The hope for companies like UpTake (and Kayak's hotels business) is that Google will keep tackling the big big issues around local search, which will allow more focused travel players to keep innovating ahead in the space. We've always seen Google as the right starting point for travel planning. But we don't think travel planning will end at Google. Plenty of traffic will still flow to UpTake, TripAdvisor, and tens of thousands of small sites.
Its not easy to keep from being trampled by the elephants, and Google is indeed the largest elephant in the space. But we've been living with that threat since the start of our business, and I don't think Bing Travel changes that in any way (even if Google cares to respond).
Thanks for this great inside
Google Universal Search is also something to watch closely. It's going stronger every minutes with the UGC trend and the Google Maps who is a very viral application.
The guys at Google, have all the data and can play a innovative game in the travel market.
With hotel, don't underestimate the direct channel. I mean not all reservation beging with a Google search or Meta-Search. Hotel industry is a multicanal channel game, Google have a good market but not all the market.
Now weave into this line of thinking their new Wave technology and there they are!
see Google Q2 2009 Earnings Call, they clearly say there they see an opportunity to have separate travel search ads.
Eric Schmidt: "So with respect to vertical search headroom, there’s plenty of such headroom, especially as our ads products get better. And so the reason we mentioned, for example, that in travel, it could come back but finance had not because that does in fact affect the revenue."

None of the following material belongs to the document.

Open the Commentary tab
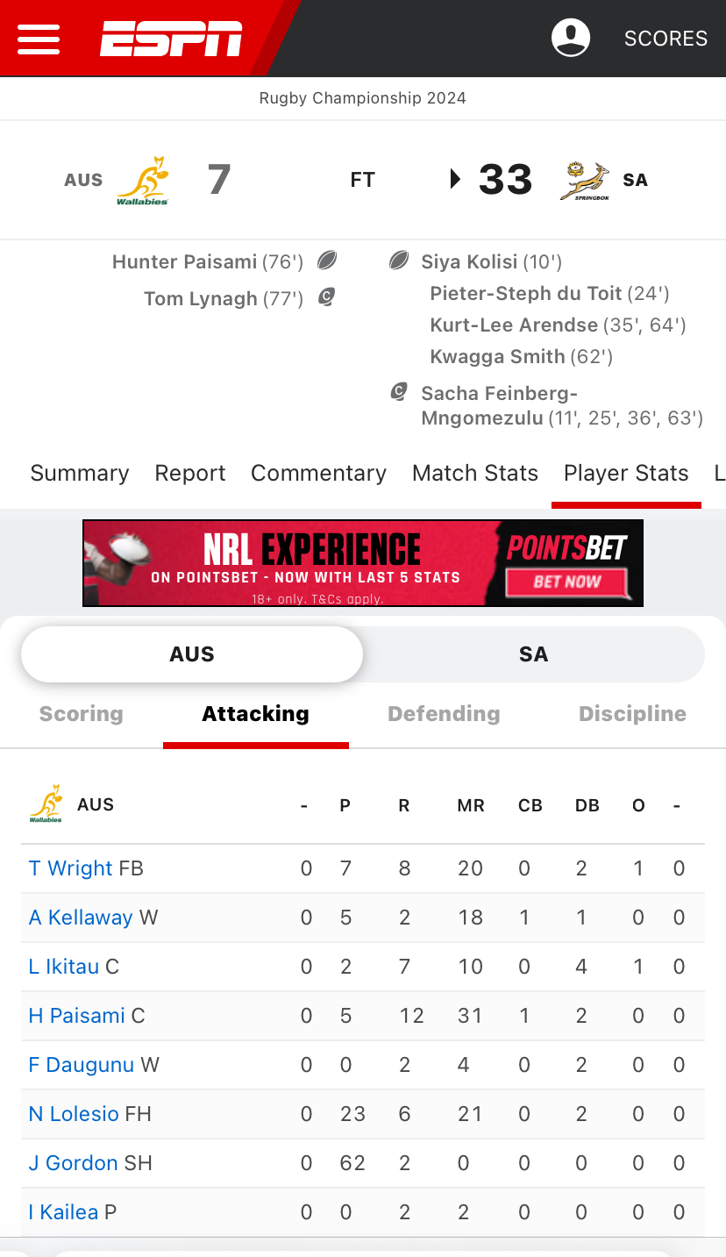The width and height of the screenshot is (726, 1257). click(x=318, y=474)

exactly, if you think about all the things to come in the next months, like waves, the chromium stuff, apps, all the api possibilities, mobile apps, etc..., it s pretty obvious, that horizontal search might not be google s focus anymore. Traditional search engines are a thing of the past.
Omri: This is what Jonathan Rosenberg, Google’s senior vice president of product management, said during the second quarter conference call: “I think it is the case on the vertical side that there is a lot of opportunity to get incremental monetization gains where you can further qualify the leads better for the advertisers. So for example, the finance area and the travel area are areas where there’s a lot of opportunity to do that, so that you end up putting more information in the ad and then incrementally getting more information from the customer so that you can further qualify whether or not the customer in the finance area is interested in a particular type of mortgage, and then you send them to an advertiser with whom they are more likely to consummate a specific transaction that that advertiser is willing to pay for. So there’s a lot of opportunity there.”

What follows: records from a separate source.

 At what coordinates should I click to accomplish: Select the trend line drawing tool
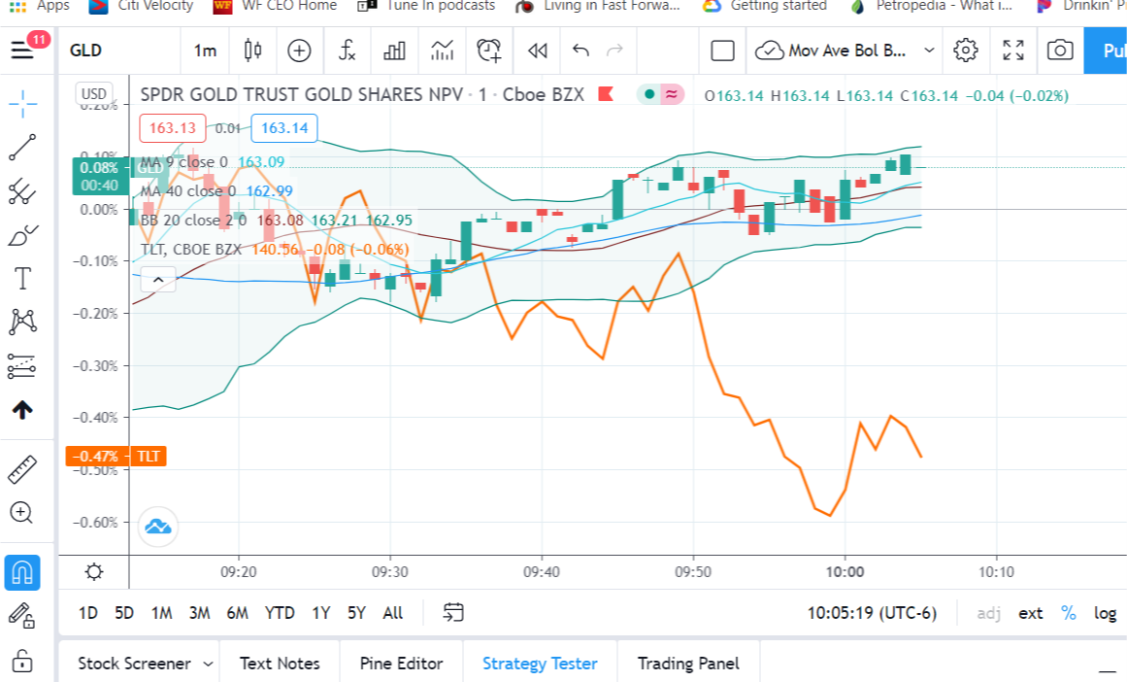click(x=22, y=148)
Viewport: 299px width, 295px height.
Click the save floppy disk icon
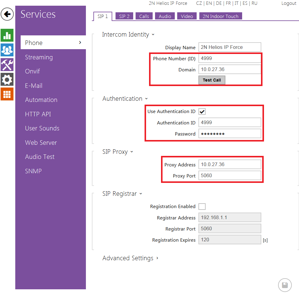coord(285,285)
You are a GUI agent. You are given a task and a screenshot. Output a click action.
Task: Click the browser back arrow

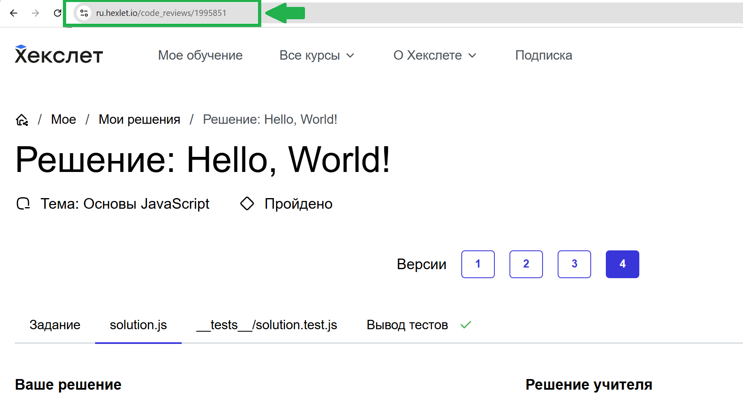13,13
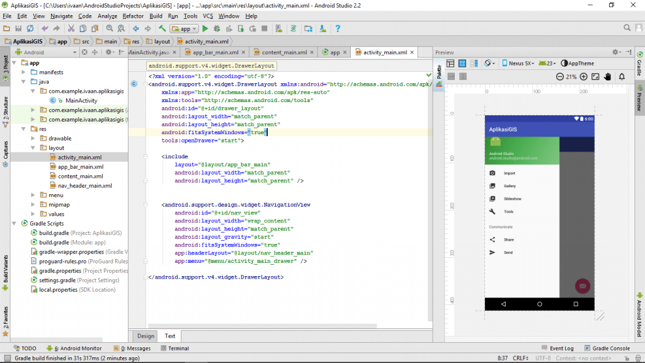The image size is (645, 363).
Task: Run the app with the green Run icon
Action: [205, 28]
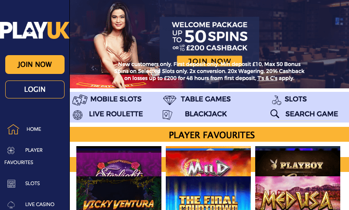Open the Vicky Ventura game thumbnail
Screen dimensions: 349x210
tap(119, 193)
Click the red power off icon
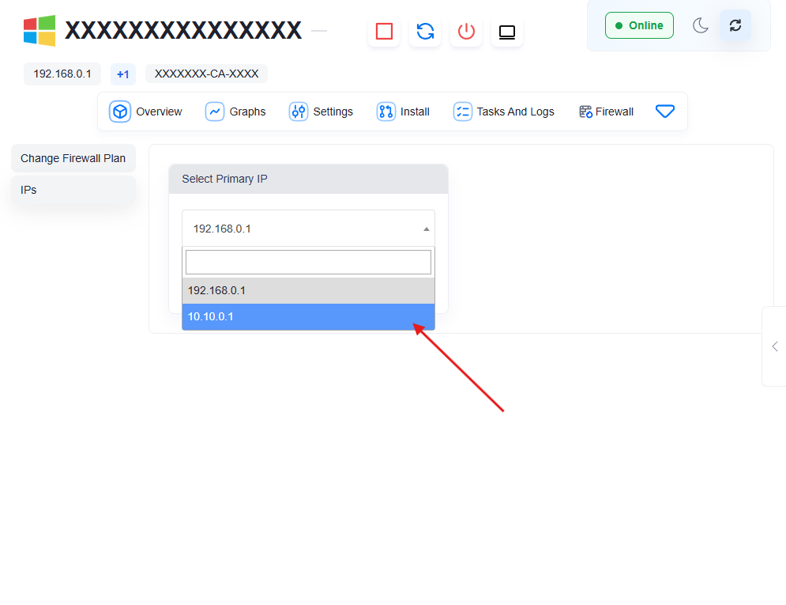The width and height of the screenshot is (786, 605). point(466,32)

Google already has separate travel-search ads. Am I missing something here? I took his comments to mean that Google would tweak them to make them even more effective for advertisers.
I think they will add soon dates and (room)types in addition to the more options and provide partners like EasyToBook.com the option to advertise on this additional data. I don't think it will different that much from kayak's search actuality, but they will approach it later in the search, so more as additional options in the result-list.
thanks for good sharing post.
You're right,
Google is omnipotent!
I'm sure that will really change the online-travel ecosystem if Google begins displaying hotel pricing and pricing. What about all the travel agencies, tour operator, hotel search engine in the world? Which will be their future?